The Globe outdoors columnist

There are times when I am sitting around looking back on the completion of this conservation project or that wildlife program and how their success adds to the quality of life in southern Minnesota. The efforts take time and energy to complete.  Some go very smoothly and others take an almost unlimited amount time and effort to complete. In the end, regardless of which kind of project it was, they are all well worth it.

The Okabena-Ocheda watershed board is working on one of those projects that takes a really long time. That project is the improvement of the water quality in the Lake Ocheda.  It is a very large lake for this area and is located south of Worthington about three miles. It is made up of three distinct basins and totals about 1,700 acres.

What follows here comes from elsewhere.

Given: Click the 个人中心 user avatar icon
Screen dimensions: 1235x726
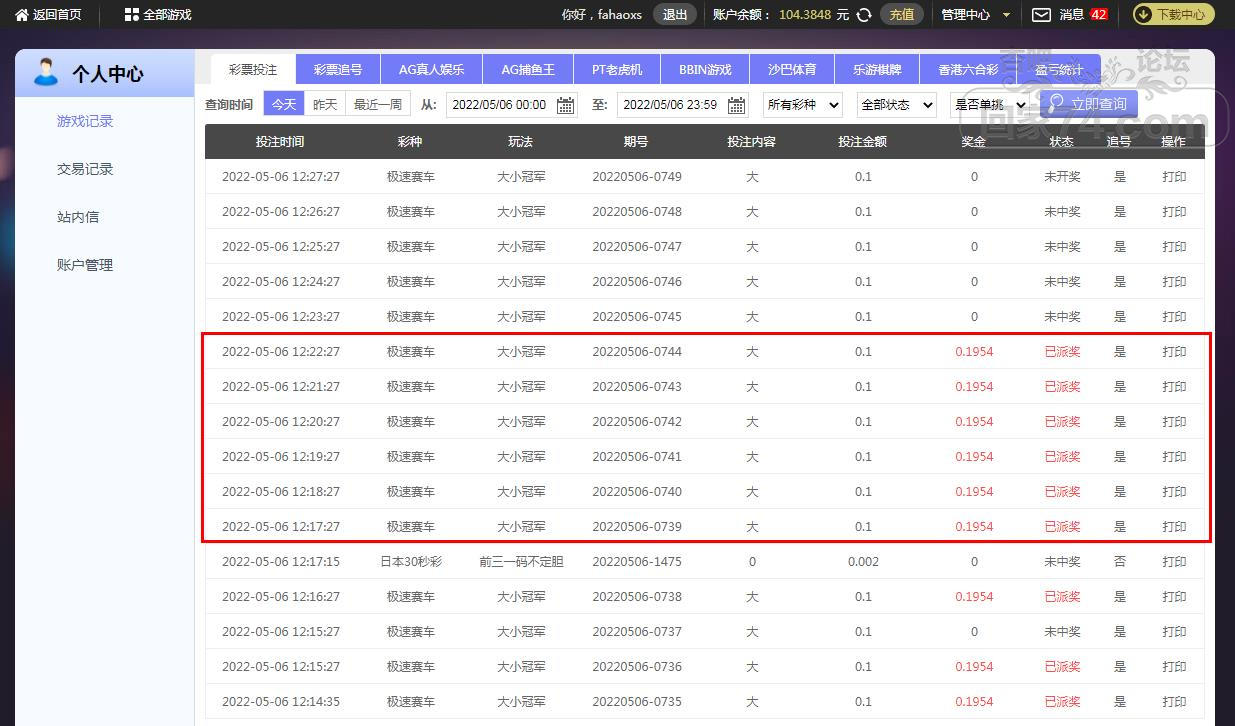Looking at the screenshot, I should pyautogui.click(x=46, y=73).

It is a shallow lake, about four feet over most of its area.  These shallow lakes used to freeze out almost every year, and as a result most of the common carp would die off in regular intervals. With an increase in yearly precipitation over the past 20-30 years and with the prevalence of more and more farm drainage taking place, lakes like Lake Ocheda now hardly ever freeze out.

As a result, the carp survive, grow and thrive, and the result is some very bad water quality. Carp stir up the bottom and re-suspend sediment and other pollutants in that sediment. That causes algae blooms and makes the lake almost unusable for recreation for many days over the summer.

The improvement of the lake has been talked about for more than 50 years.  I have read meeting minutes from 1955 that contained complaints about the quality of the water in the lake.

The Okabena-Ocheda watershed decided that five decades of taking about it was long enough, and now action is required, not just more talk.

They held public meetings for five years, gathered input from anyone who wanted to give it and designed a plan to manage Lake Ocheda for better water quality.

They engaged the Minnesota DNR to write a water quality management plan and then shared that plan with the public through a public hearing process.  The plan was modified and tweaked and was ultimately approved. It calls for the outlet dam to be modified to allow for a lake draw-down with the intent of killing off the carp with a winter kill freeze out. The draw-down will start in early fall, and when spring comes around the lake will return to its normal level.

The plan requires the help of Mother Nature. We need a dry fall and a hard winter to be successful.  This draw-down effort might take more than one attempt to be successful.

So things should start happening now, right? Well, they needed an Army Corps of Engineers permit to proceed. That required some final engineering of the modification to the dam to be completed, and it was done by an engineer at Ducks Unlimited who has lots of experience in the area.

That was done, which took six months. The permit application was submitted and ultimately approved. And when it was complete, they needed a permit from the Minnesota DNR.  It is now in process. The plan is to finalize the permits soon. When all the permits are in place, they will let the construction bids, hopefully in February with a draw down and dam reconstruction, to start in Aug.-Sept. of 2019.

It does not matter how organized you are. The multiple processes that have to be done and the multitude of agencies that are involved make these programs multiple-year efforts, no matter how good of a job the applicant does.

After five years of solid work in behalf of the watershed, the project now has a heartbeat and is moving forward. I, for one, am looking forward to much cleaner water in the lake for many reasons. We humans will benefit from the clean water as does the wildlife in the area.  We will also be sending cleaner water to Lake Bella where our city’s water wells are located.

In the end, the lake which now is not much more than a giant mud puddle with limited utilization, will be a clear water resource fall all to enjoy.